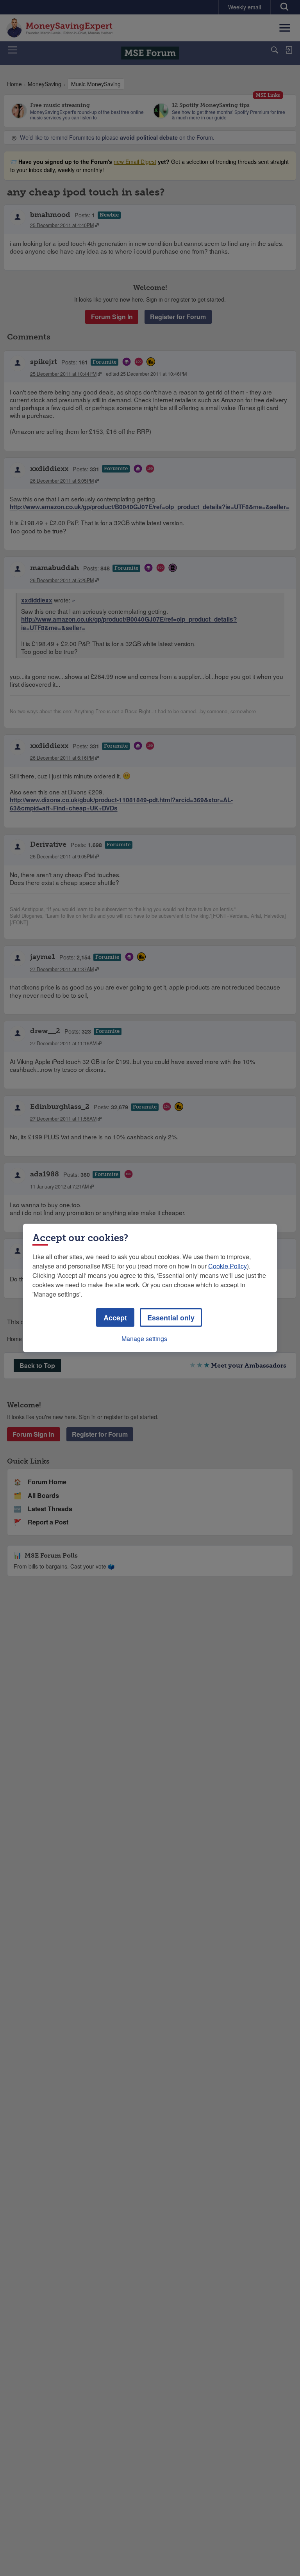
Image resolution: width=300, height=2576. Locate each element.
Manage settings (144, 1338)
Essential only (171, 1318)
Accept (115, 1318)
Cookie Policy (227, 1265)
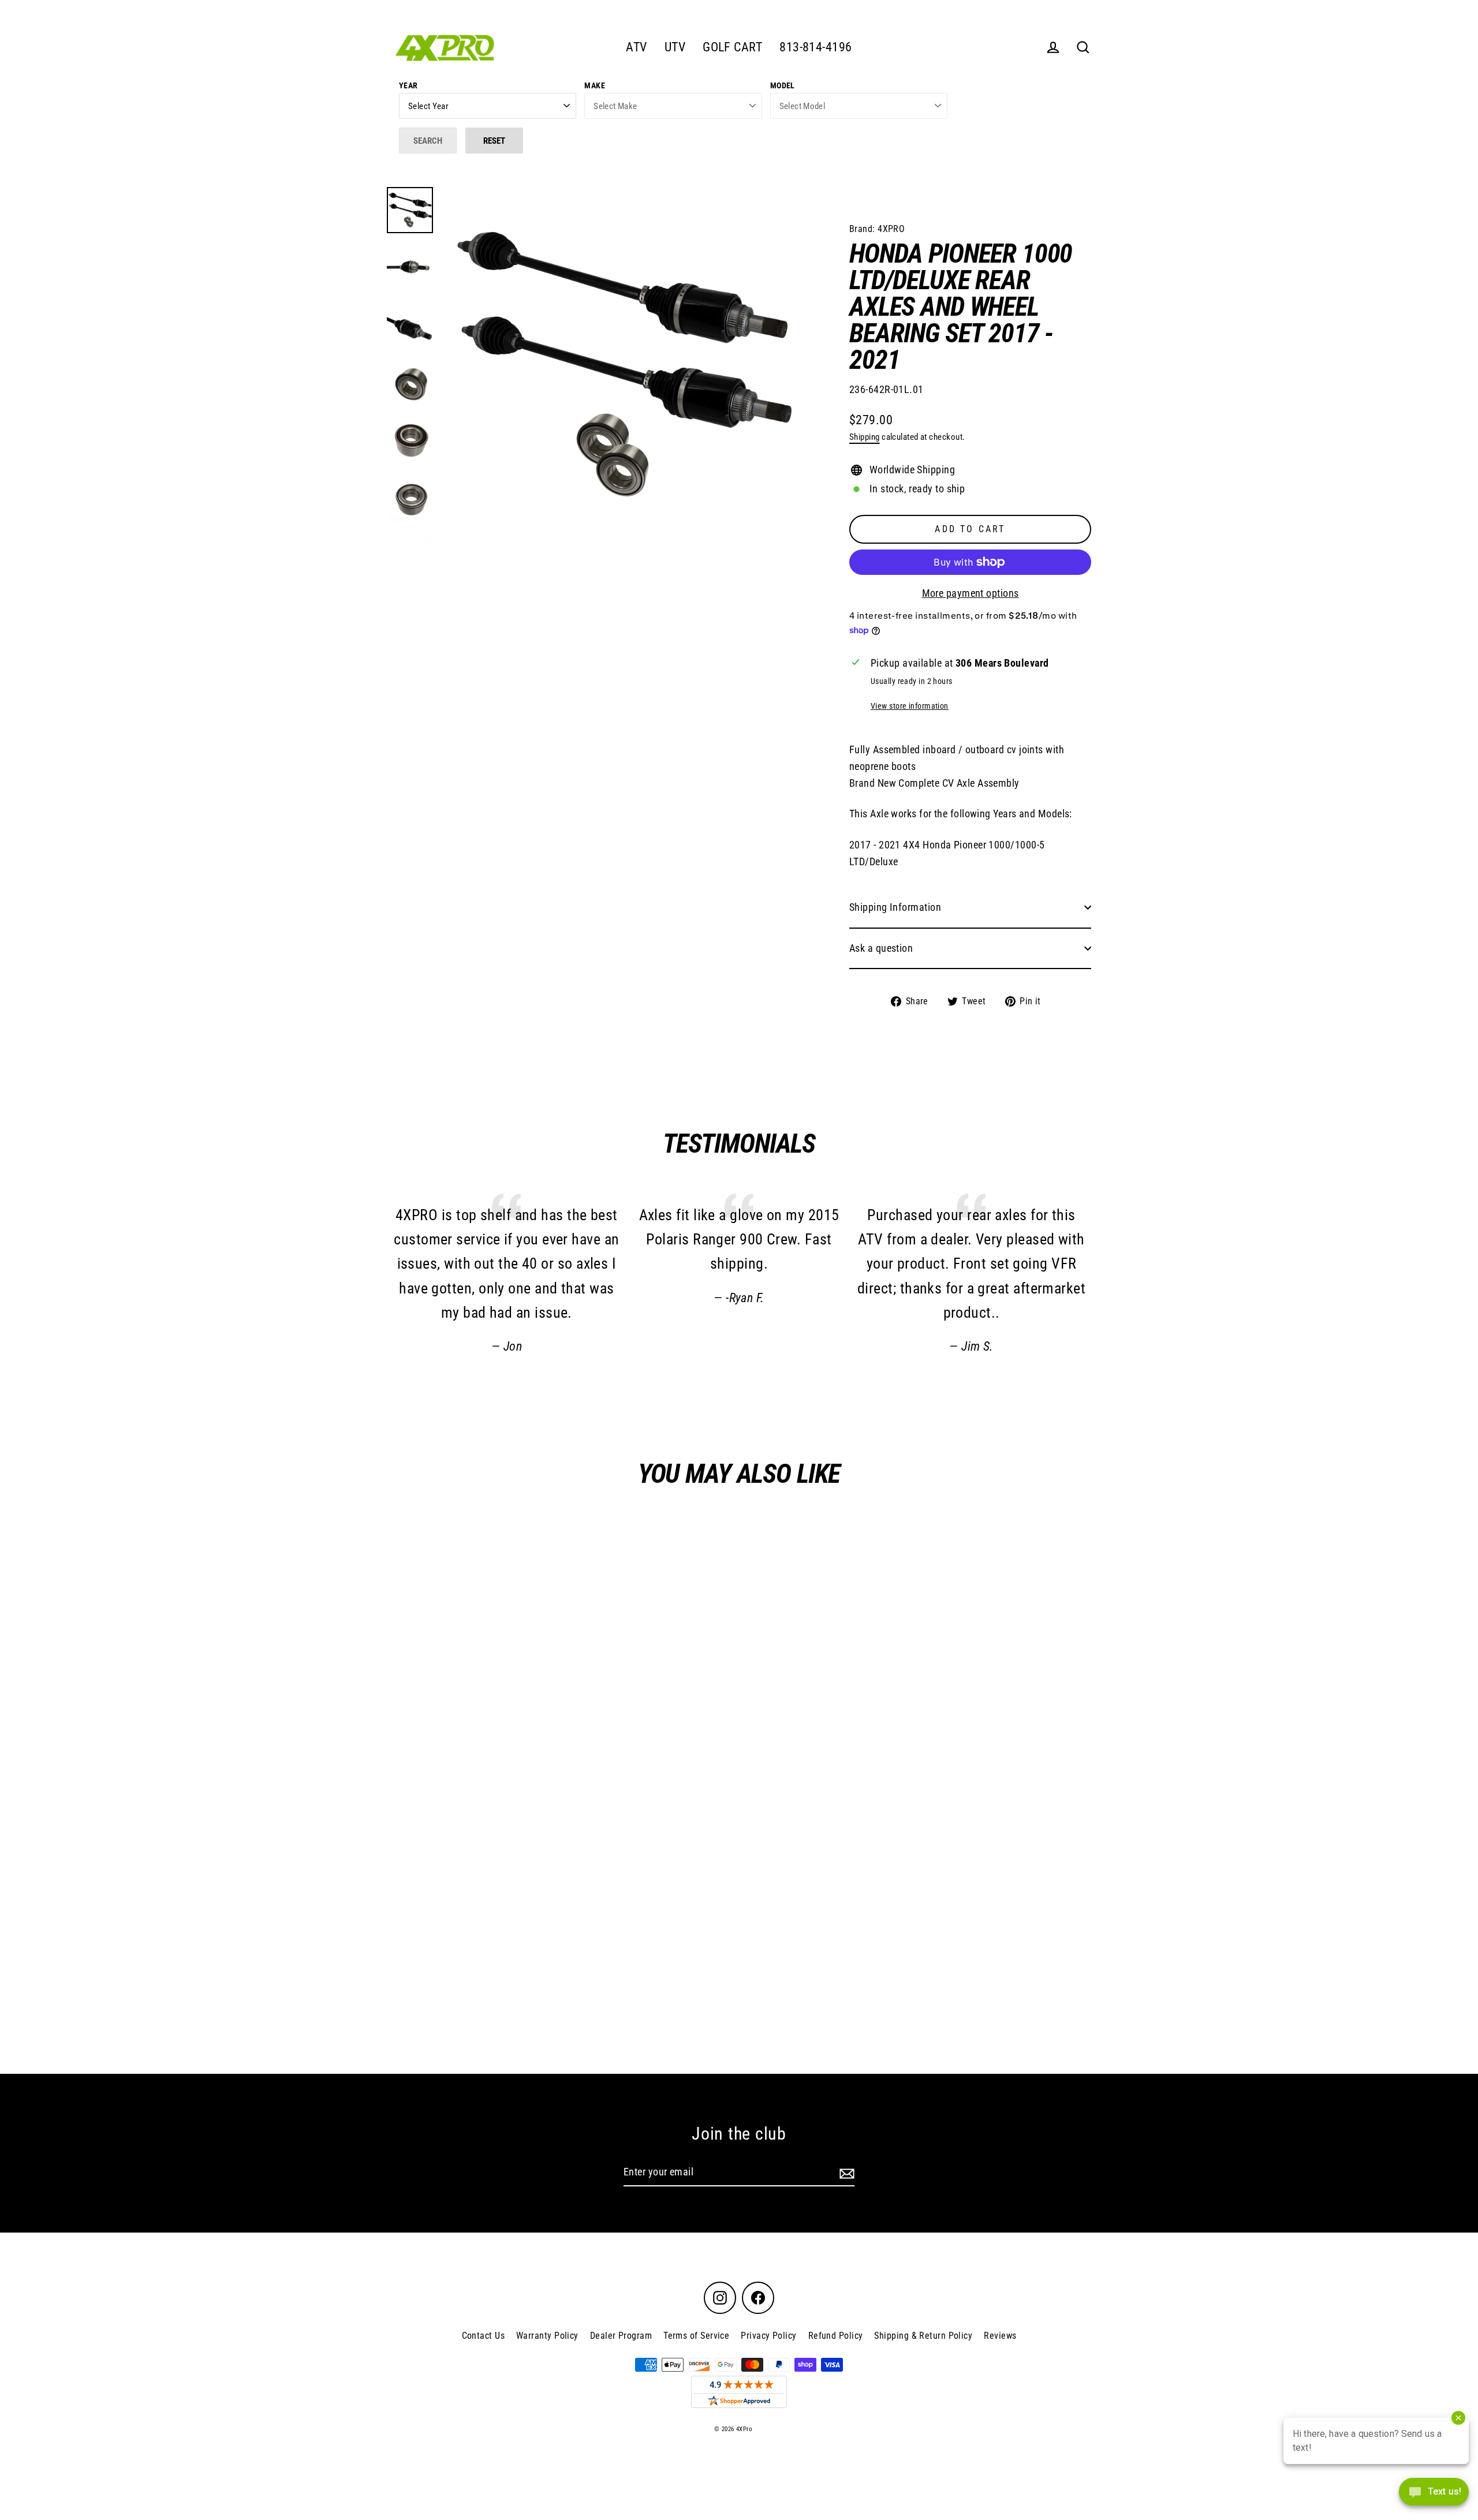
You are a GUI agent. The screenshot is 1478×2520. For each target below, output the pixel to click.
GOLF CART (732, 47)
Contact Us (483, 2335)
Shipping (864, 437)
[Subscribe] (845, 2172)
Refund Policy (835, 2335)
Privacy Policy (768, 2335)
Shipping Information (895, 907)
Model (782, 85)
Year (408, 85)
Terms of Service (696, 2335)
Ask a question (881, 948)
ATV (636, 47)
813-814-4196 (815, 47)
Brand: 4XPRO (877, 228)
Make (594, 85)
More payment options (970, 593)
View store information (910, 706)
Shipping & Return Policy (923, 2335)
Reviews (1000, 2335)
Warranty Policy (547, 2335)
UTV (675, 47)
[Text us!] (1434, 2495)
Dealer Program (621, 2335)
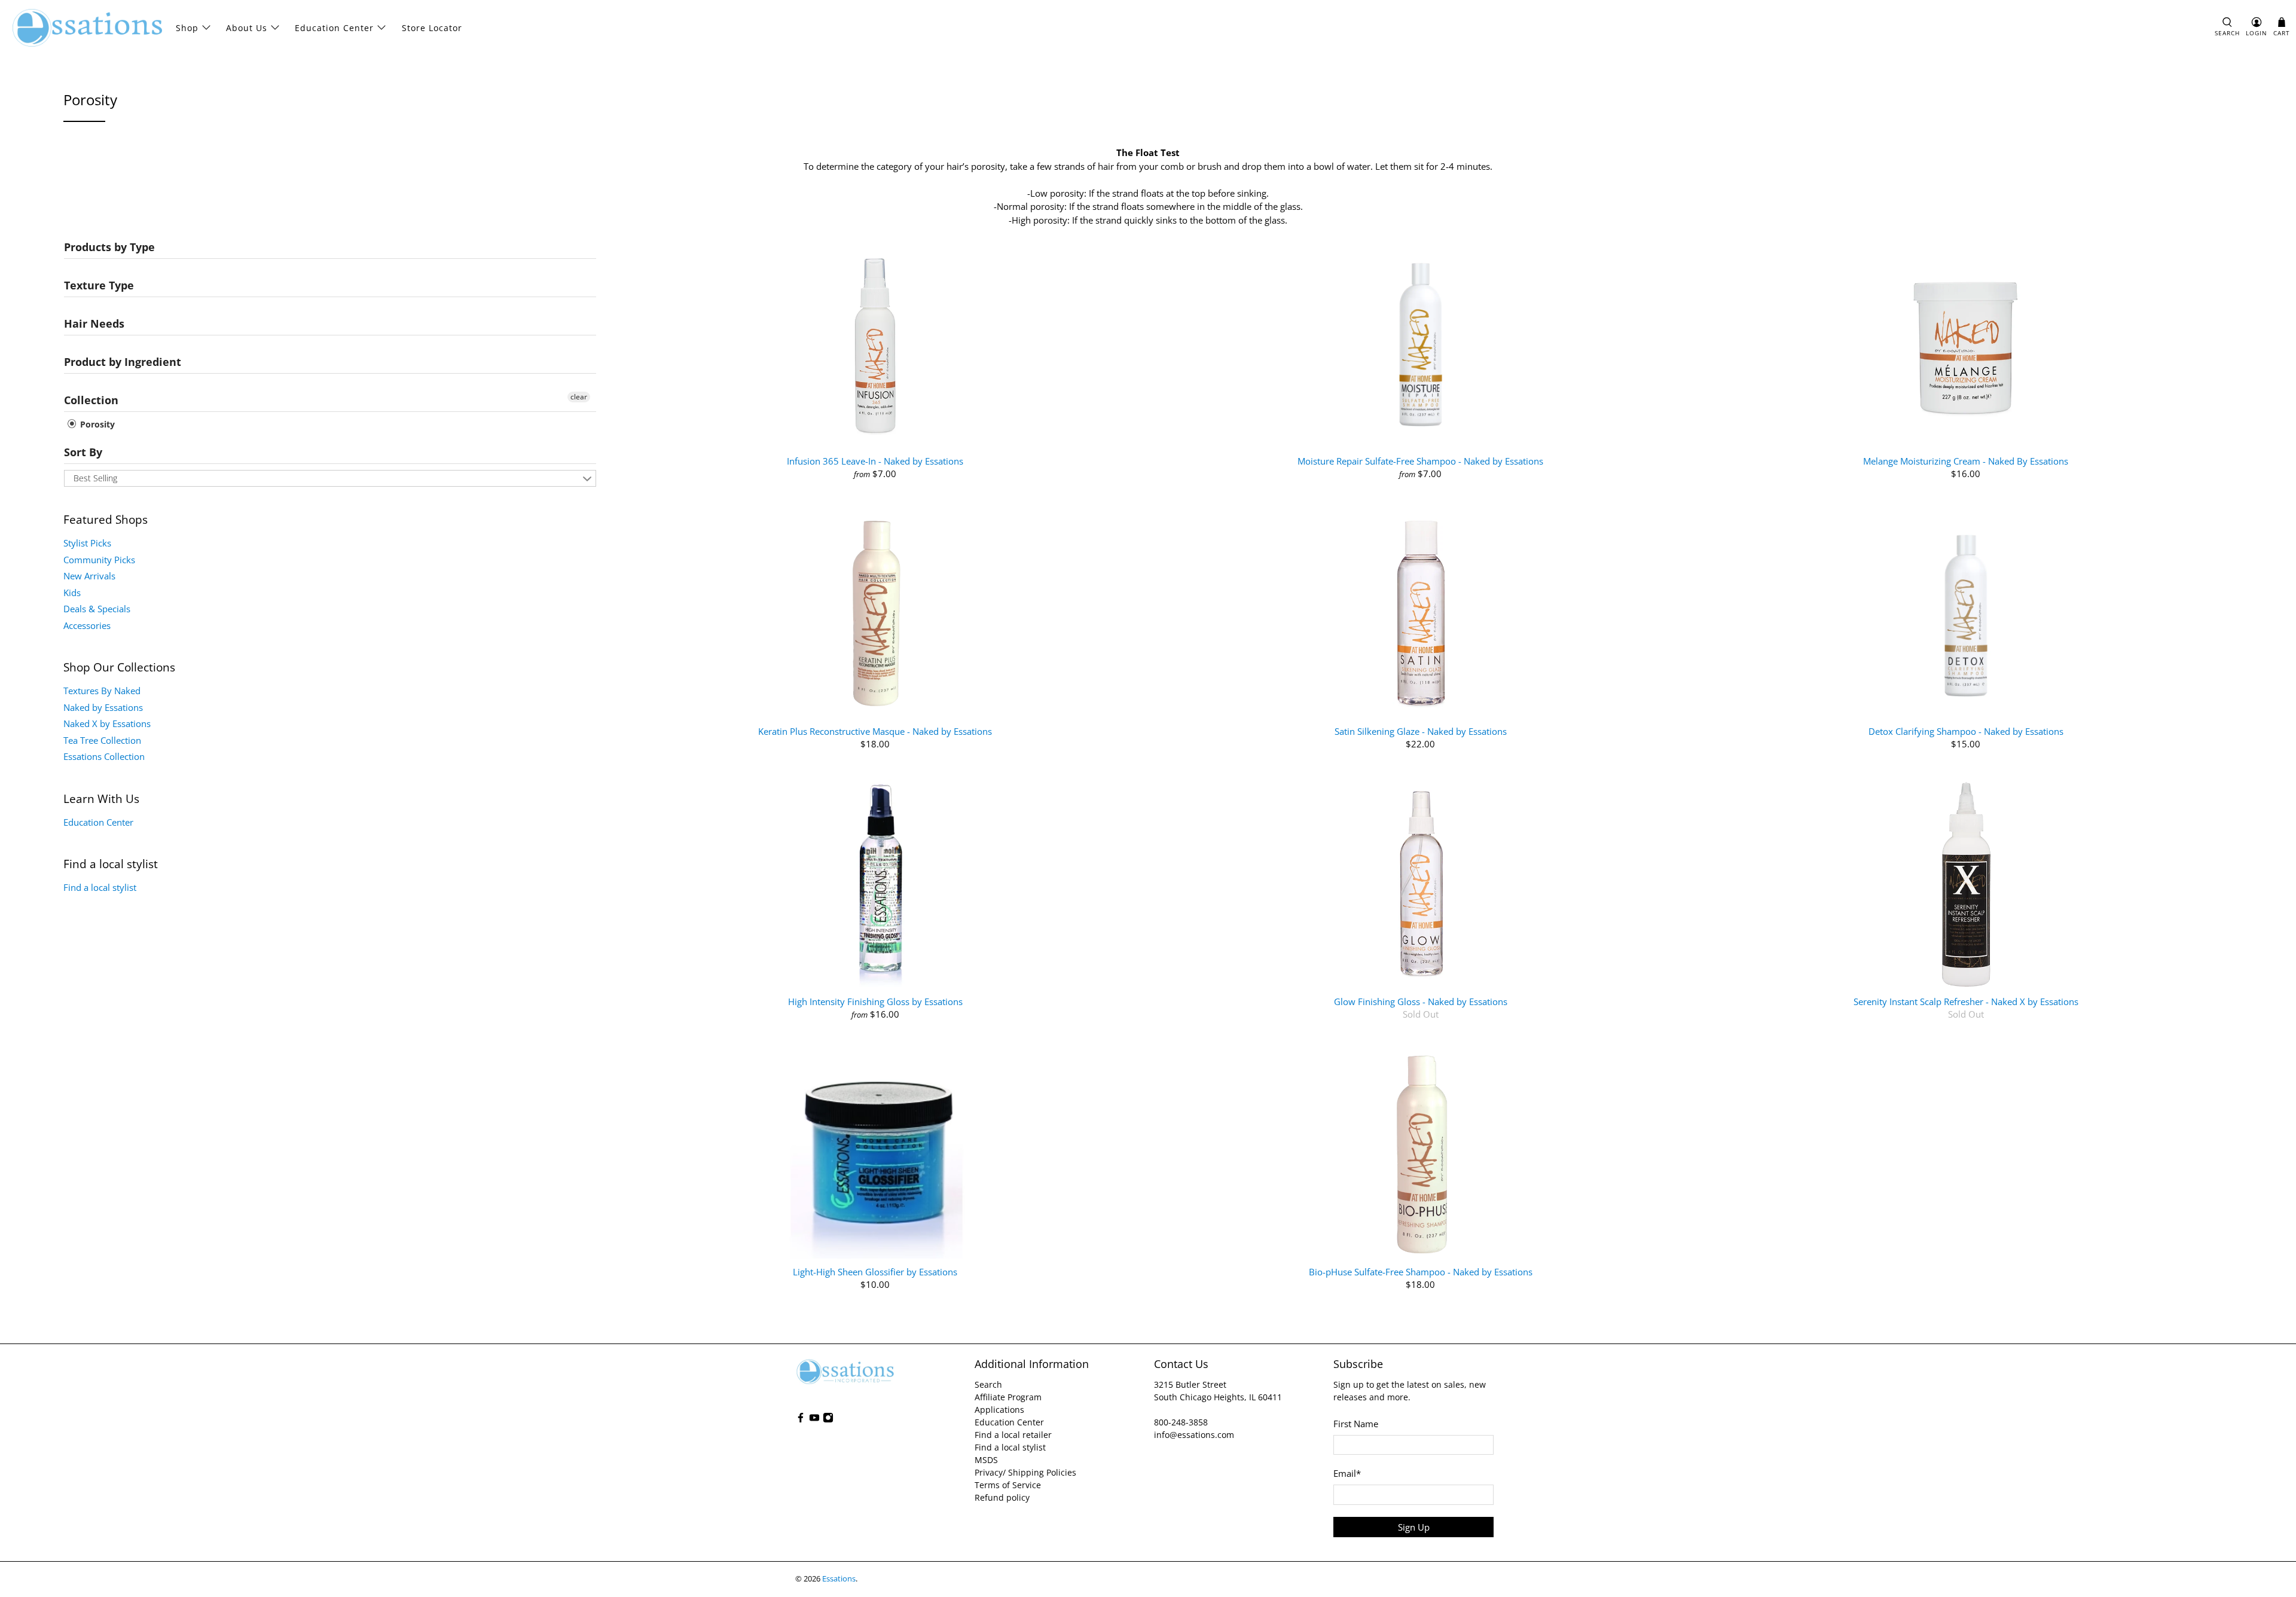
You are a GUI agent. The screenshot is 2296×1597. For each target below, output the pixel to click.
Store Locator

━━━━

WHAT TO WORK ON:
Restate exactly the lines that start at the "Shipping Information (895, 907)" line and end with the last line of the material above, leaving out the pictures.

RESPONSE TO THE TASK:
Shipping Information (895, 907)
Model (782, 85)
Year (408, 85)
Terms of Service (696, 2335)
Ask a question (881, 948)
ATV (636, 47)
813-814-4196 (815, 47)
Brand: 4XPRO (877, 228)
Make (594, 85)
More payment options (970, 593)
View store information (910, 706)
Shipping & Return Policy (923, 2335)
Reviews (1000, 2335)
Warranty Policy (547, 2335)
UTV (675, 47)
[Text us!] (1434, 2495)
Dealer Program (621, 2335)
You are a GUI agent. The screenshot is 2296×1597. For each target below, output the pixel to click.
Store Locator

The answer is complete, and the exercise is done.